Great great podcast, but I do have a question.  When it comes to email, I feel like people expect a quick answer, so I do check back and forth. How do you make sure you are on top of your correspondence and stay single focused?

I too enjoyed this podcast, I don't often listen to the daily podcasts (well, almost never), but I listened to this one after seeing devlyn's blog post redirecting us here.  So I came along.

 

I have a huge problem managing time, there's always things I want to do, and never enough time to do them.  Earlier this year, in April, I took part in ScriptFrenzy, where you write 50 pages of script in 30 days.  Not that difficult was it?  I only managed 12 pages.  What I did, was work out how many pages it would take each day for 30 days, if I did 2 pages a day, that would take me over 50 pages in 30 days.  So that would be easy - but I spent time checking me emails, posting on the ScriptFrenzy emails, even IMing with others taking part and talking about it.  Talking to my friends in the real world, "I'm taking part in this... " all excited.  But I very rarely got down to actually do it, and my daily page count that I had to do kept increasing, as I had less and less time to do it.  I soon realised I needed more discipline in my life!  I never set aside the time to solidly work on my script, like the 2 hour slots Devlyn suggests.  Had I done so, imagine how much more I would have gotten done! 

 

I started my To Do List today, there's a lot of items on there, and they sit on my notepad undone while I check my emails and nosy around the site - guess I better get on with them before I run out of time for them!  :)

Super Podcast...just Super :)

PJ

@biglife: I recently read a blog post on the blog for the book The 4-hour Work Week, and a user wrote in saying he had his entire team (he was the owner of a design firm) commit to only checking their email 4 times throughout the business day.

 

So, what I took from that, was to set a reminder or if you use Outlook/Thunderbird, change your preferences to where it only downloads email once every 2-3 hours.

 

For me, in my work day, even though I use gmail for email both work and personal, I turned on the free Pop3  option which allows me to check new email using Thunderbird/Outlook, and then set my Thunderbird to only check for new messages every 3 hours.

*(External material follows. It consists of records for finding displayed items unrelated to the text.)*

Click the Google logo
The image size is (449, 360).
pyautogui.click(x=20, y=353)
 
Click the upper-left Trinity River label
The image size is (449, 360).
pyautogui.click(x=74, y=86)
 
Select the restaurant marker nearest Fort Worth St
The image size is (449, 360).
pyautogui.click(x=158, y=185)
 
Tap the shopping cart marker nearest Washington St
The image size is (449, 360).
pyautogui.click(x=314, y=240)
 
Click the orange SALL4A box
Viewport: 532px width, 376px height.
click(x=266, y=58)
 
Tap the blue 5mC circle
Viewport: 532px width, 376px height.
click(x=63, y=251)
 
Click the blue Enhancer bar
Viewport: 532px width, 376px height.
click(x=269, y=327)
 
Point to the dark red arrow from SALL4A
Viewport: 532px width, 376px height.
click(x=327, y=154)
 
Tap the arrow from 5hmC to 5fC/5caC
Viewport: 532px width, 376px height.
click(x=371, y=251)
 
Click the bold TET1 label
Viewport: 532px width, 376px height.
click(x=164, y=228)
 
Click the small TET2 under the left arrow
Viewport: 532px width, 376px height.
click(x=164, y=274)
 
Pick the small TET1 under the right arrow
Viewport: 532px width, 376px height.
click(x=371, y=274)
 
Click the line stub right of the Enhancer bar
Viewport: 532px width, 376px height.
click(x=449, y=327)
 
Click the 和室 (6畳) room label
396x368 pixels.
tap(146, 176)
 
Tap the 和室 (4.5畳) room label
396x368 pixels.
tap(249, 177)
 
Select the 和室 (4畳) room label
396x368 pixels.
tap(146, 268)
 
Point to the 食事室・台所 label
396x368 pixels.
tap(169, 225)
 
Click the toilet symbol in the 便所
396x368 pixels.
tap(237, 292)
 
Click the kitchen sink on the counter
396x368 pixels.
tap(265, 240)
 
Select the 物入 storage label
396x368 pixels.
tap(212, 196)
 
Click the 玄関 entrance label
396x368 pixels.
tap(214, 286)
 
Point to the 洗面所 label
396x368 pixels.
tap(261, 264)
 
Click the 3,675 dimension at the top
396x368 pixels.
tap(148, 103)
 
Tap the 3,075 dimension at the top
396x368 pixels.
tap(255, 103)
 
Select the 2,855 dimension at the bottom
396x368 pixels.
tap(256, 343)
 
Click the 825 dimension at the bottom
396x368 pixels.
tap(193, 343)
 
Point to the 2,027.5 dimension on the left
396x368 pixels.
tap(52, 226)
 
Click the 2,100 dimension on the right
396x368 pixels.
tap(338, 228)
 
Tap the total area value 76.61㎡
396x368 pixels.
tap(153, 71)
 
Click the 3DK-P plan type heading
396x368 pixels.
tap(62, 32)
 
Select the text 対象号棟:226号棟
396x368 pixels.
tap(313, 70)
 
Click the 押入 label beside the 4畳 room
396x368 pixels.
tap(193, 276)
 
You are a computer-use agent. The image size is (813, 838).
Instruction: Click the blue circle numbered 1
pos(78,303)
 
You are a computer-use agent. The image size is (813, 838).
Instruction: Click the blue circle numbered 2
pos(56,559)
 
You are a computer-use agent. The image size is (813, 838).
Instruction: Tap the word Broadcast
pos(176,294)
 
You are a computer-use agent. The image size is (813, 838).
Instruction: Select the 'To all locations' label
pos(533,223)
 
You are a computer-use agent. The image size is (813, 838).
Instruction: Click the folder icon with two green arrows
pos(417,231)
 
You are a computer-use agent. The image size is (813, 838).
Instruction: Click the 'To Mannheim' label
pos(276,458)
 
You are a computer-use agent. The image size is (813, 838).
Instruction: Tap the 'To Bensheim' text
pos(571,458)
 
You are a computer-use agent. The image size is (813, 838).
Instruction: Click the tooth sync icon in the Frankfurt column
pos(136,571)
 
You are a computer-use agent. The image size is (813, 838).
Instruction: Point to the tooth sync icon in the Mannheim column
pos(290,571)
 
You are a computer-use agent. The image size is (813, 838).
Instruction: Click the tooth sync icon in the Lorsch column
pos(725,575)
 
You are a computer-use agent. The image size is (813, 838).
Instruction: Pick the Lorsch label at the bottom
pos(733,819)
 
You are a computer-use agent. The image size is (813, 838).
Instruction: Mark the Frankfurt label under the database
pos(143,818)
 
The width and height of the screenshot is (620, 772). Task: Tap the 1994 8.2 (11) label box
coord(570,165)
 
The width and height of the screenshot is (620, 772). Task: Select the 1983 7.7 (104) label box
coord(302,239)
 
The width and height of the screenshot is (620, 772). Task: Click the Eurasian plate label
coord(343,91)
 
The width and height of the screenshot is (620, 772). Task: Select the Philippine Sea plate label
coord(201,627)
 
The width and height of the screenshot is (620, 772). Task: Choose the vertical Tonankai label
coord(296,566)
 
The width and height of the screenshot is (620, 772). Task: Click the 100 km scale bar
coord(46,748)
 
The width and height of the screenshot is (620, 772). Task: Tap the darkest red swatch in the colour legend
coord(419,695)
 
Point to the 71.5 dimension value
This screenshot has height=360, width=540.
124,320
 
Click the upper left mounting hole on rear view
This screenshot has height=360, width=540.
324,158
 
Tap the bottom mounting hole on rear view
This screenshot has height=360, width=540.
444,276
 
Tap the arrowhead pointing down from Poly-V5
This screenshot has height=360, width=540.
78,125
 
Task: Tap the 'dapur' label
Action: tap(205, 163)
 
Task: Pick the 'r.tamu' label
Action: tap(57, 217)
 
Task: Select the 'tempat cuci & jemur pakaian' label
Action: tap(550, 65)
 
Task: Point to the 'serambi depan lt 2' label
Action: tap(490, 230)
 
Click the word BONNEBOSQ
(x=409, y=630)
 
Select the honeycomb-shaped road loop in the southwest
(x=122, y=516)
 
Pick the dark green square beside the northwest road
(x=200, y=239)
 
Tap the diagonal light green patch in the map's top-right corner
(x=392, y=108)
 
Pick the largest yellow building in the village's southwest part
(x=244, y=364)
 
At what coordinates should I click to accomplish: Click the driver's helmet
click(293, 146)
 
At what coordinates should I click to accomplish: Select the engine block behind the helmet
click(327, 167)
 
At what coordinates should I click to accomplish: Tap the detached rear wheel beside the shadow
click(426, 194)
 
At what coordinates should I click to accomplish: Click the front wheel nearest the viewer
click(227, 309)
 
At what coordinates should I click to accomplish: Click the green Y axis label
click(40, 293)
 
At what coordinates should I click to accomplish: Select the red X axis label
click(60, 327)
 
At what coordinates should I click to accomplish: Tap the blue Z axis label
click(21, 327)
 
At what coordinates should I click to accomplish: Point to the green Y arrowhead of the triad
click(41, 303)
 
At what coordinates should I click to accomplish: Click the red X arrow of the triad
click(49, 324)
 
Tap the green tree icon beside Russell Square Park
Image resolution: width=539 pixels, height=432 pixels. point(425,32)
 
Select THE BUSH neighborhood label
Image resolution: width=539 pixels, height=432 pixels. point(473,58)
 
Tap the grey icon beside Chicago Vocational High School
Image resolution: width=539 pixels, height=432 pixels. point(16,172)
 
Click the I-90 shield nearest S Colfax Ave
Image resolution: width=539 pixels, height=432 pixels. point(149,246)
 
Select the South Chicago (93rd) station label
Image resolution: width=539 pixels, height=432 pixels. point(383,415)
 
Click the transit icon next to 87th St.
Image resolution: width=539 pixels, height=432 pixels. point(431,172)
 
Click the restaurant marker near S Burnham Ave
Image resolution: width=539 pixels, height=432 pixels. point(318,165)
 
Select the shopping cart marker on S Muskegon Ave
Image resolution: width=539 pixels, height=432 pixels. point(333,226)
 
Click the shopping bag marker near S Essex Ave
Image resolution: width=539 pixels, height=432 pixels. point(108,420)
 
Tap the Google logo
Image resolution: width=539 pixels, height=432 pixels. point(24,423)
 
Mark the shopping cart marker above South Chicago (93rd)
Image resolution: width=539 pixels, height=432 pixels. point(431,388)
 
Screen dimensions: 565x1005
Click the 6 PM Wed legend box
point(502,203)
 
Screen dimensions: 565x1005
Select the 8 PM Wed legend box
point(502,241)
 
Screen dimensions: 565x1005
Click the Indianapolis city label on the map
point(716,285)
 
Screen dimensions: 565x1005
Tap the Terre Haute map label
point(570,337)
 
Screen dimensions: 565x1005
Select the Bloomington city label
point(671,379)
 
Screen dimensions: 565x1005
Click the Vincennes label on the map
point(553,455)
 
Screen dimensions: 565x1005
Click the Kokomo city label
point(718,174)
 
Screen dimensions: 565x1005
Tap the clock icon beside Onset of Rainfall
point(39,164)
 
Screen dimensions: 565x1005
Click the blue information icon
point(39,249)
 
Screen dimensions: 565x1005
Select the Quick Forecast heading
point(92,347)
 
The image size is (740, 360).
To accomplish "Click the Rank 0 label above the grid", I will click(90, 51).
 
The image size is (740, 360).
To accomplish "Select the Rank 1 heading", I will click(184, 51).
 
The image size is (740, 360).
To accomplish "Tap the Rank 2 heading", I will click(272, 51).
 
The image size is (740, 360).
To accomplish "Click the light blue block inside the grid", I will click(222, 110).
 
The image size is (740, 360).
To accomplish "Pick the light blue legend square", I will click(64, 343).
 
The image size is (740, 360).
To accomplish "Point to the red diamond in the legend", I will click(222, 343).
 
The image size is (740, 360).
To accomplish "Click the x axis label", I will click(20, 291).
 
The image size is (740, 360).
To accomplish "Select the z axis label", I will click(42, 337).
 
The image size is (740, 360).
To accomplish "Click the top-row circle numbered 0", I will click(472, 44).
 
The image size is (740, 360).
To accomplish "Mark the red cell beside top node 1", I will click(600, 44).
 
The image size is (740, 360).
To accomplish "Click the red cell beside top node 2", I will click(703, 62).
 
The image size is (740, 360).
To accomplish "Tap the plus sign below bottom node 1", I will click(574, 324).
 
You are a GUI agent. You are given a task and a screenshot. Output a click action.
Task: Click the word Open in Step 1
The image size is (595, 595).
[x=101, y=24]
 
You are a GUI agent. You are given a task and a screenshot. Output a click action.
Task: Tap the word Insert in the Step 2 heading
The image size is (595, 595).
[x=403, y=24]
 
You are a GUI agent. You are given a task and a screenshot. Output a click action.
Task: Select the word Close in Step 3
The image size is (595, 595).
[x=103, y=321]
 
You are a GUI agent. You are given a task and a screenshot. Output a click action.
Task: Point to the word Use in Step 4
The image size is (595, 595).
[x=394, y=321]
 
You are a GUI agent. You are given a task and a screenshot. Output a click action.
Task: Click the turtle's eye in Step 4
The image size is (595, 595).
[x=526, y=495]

That means 3 times throughout the work day I have 20 minutes (for a total of 60 minutes per day) blocked out for email. If the emails don't get answered in either of those 3 20-minute periods, then I will spend a little extra time at the end of the day making sure all "can't wait" emails get answered.

 

By the way everyone, I haven't read it yet, but ppl are swearing by the time management principles outlined in the 4-hour work week, so it might be something you'd like to check out. :-) Hope this was helpful!